Exercise instructions:
Go line by line through the entries and show those that hold the string "agent".

Dataset records:
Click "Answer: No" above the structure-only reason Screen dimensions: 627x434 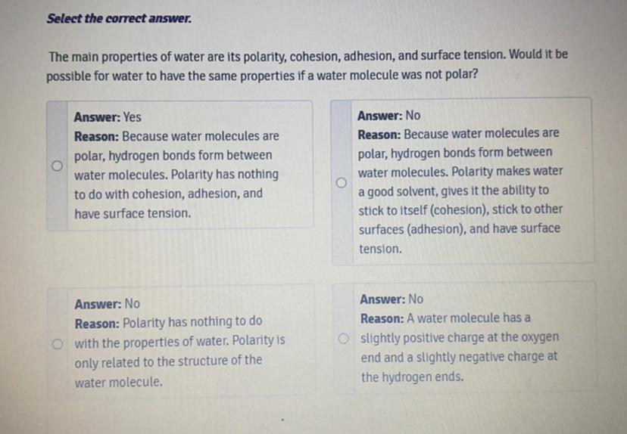tap(107, 304)
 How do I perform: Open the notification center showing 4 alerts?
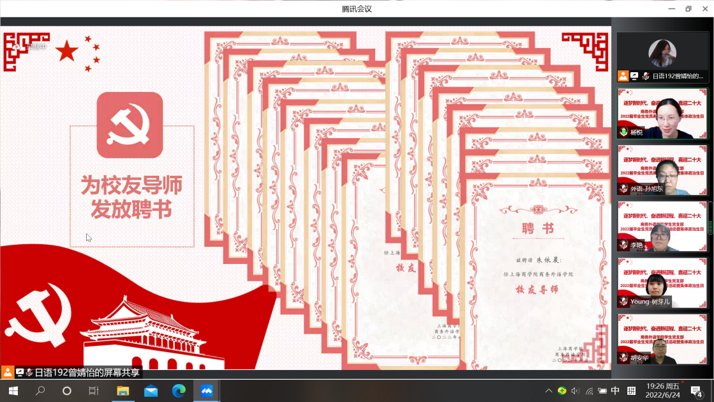[697, 391]
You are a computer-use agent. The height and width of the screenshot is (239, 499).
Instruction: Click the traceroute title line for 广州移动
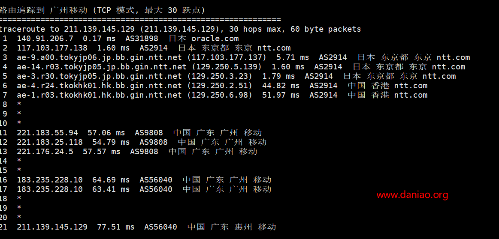(103, 10)
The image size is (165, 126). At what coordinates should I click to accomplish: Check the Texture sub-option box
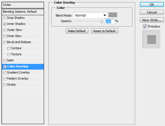[x=9, y=54]
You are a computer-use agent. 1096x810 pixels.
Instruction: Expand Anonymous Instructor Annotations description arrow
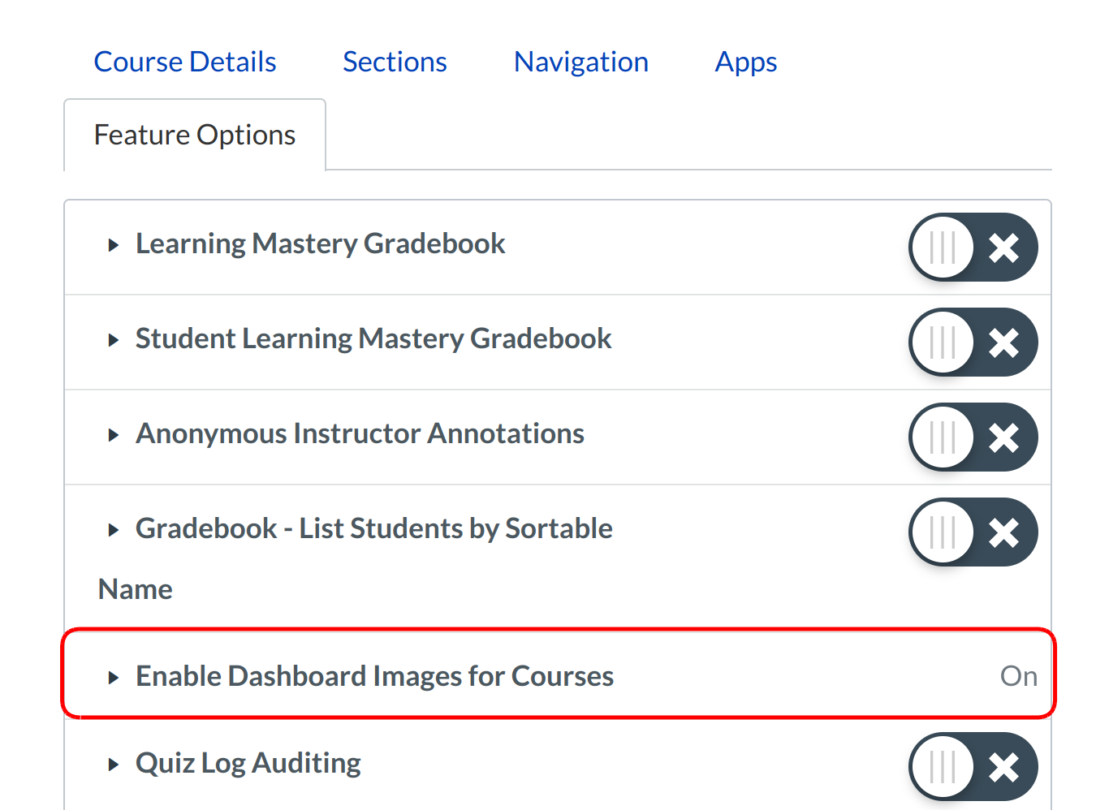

Your response:
You are a computer-use agent. The height and width of the screenshot is (239, 499).
You are a computer-use agent. 1096x810 pixels.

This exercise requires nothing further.